(Stored items)

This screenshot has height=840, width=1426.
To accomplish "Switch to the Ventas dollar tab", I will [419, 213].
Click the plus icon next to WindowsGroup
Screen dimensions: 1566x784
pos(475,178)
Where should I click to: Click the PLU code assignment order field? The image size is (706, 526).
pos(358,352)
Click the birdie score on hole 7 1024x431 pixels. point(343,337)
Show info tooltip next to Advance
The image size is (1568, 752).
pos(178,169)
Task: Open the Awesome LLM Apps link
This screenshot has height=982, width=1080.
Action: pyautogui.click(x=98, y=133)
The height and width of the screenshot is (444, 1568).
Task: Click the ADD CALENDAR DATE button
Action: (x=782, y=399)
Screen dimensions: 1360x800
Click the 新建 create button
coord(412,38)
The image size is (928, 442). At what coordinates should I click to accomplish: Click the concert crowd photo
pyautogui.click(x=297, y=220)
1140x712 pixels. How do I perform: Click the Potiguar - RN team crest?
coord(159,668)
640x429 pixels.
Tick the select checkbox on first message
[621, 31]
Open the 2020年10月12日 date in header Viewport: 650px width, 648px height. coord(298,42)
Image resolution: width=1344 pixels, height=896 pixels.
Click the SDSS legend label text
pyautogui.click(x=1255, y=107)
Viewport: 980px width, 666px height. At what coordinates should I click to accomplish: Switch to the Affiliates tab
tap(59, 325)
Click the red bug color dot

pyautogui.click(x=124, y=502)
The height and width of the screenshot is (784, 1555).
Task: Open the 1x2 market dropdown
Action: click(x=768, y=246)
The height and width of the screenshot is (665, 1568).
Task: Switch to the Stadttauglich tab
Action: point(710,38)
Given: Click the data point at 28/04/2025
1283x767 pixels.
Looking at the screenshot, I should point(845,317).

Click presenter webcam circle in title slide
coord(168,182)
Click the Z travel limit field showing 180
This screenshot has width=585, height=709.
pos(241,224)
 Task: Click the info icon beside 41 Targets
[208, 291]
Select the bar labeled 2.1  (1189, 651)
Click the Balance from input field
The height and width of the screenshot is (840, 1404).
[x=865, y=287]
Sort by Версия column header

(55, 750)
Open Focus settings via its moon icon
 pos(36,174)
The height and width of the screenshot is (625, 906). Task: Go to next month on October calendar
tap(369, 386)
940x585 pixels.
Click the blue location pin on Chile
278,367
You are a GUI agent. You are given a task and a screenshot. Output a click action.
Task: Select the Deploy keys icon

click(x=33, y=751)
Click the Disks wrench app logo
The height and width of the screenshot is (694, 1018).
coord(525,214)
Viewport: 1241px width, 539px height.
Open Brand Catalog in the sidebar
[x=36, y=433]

§ **SET TASK**: Please render the lines of the listing above as a JSON list of strings, one string per line, leaving out blank lines.

§ **THE REPLY**:
[
  "This screenshot has height=840, width=1426.",
  "To accomplish \"Switch to the Ventas dollar tab\", I will [419, 213].",
  "Click the plus icon next to WindowsGroup",
  "Screen dimensions: 1566x784",
  "pos(475,178)",
  "Where should I click to: Click the PLU code assignment order field? The image size is (706, 526).",
  "pos(358,352)",
  "Click the birdie score on hole 7 1024x431 pixels. point(343,337)",
  "Show info tooltip next to Advance",
  "The image size is (1568, 752).",
  "pos(178,169)",
  "Task: Open the Awesome LLM Apps link",
  "This screenshot has height=982, width=1080.",
  "Action: pyautogui.click(x=98, y=133)",
  "The height and width of the screenshot is (444, 1568).",
  "Task: Click the ADD CALENDAR DATE button",
  "Action: (x=782, y=399)",
  "Screen dimensions: 1360x800",
  "Click the 新建 create button",
  "coord(412,38)",
  "The image size is (928, 442). At what coordinates should I click to accomplish: Click the concert crowd photo",
  "pyautogui.click(x=297, y=220)",
  "1140x712 pixels. How do I perform: Click the Potiguar - RN team crest?",
  "coord(159,668)",
  "640x429 pixels.",
  "Tick the select checkbox on first message",
  "[621, 31]",
  "Open the 2020年10月12日 date in header Viewport: 650px width, 648px height. coord(298,42)",
  "Image resolution: width=1344 pixels, height=896 pixels.",
  "Click the SDSS legend label text",
  "pyautogui.click(x=1255, y=107)",
  "Viewport: 980px width, 666px height. At what coordinates should I click to accomplish: Switch to the Affiliates tab",
  "tap(59, 325)",
  "Click the red bug color dot",
  "pyautogui.click(x=124, y=502)",
  "The height and width of the screenshot is (784, 1555).",
  "Task: Open the 1x2 market dropdown",
  "Action: click(x=768, y=246)",
  "The height and width of the screenshot is (665, 1568).",
  "Task: Switch to the Stadttauglich tab",
  "Action: point(710,38)",
  "Given: Click the data point at 28/04/2025",
  "1283x767 pixels.",
  "Looking at the screenshot, I should point(845,317).",
  "Click presenter webcam circle in title slide",
  "coord(168,182)",
  "Click the Z travel limit field showing 180",
  "This screenshot has width=585, height=709.",
  "pos(241,224)",
  " Task: Click the info icon beside 41 Targets",
  "[208, 291]",
  "Select the bar labeled 2.1  (1189, 651)",
  "Click the Balance from input field",
  "The height and width of the screenshot is (840, 1404).",
  "[x=865, y=287]",
  "Sort by Версия column header",
  "(55, 750)",
  "Open Focus settings via its moon icon",
  " pos(36,174)",
  "The height and width of the screenshot is (625, 906). Task: Go to next month on October calendar",
  "tap(369, 386)",
  "940x585 pixels.",
  "Click the blue location pin on Chile",
  "278,367",
  "You are a GUI agent. You are given a task and a screenshot. Output a click action.",
  "Task: Select the Deploy keys icon",
  "click(x=33, y=751)",
  "Click the Disks wrench app logo",
  "The height and width of the screenshot is (694, 1018).",
  "coord(525,214)",
  "Viewport: 1241px width, 539px height.",
  "Open Brand Catalog in the sidebar",
  "[x=36, y=433]"
]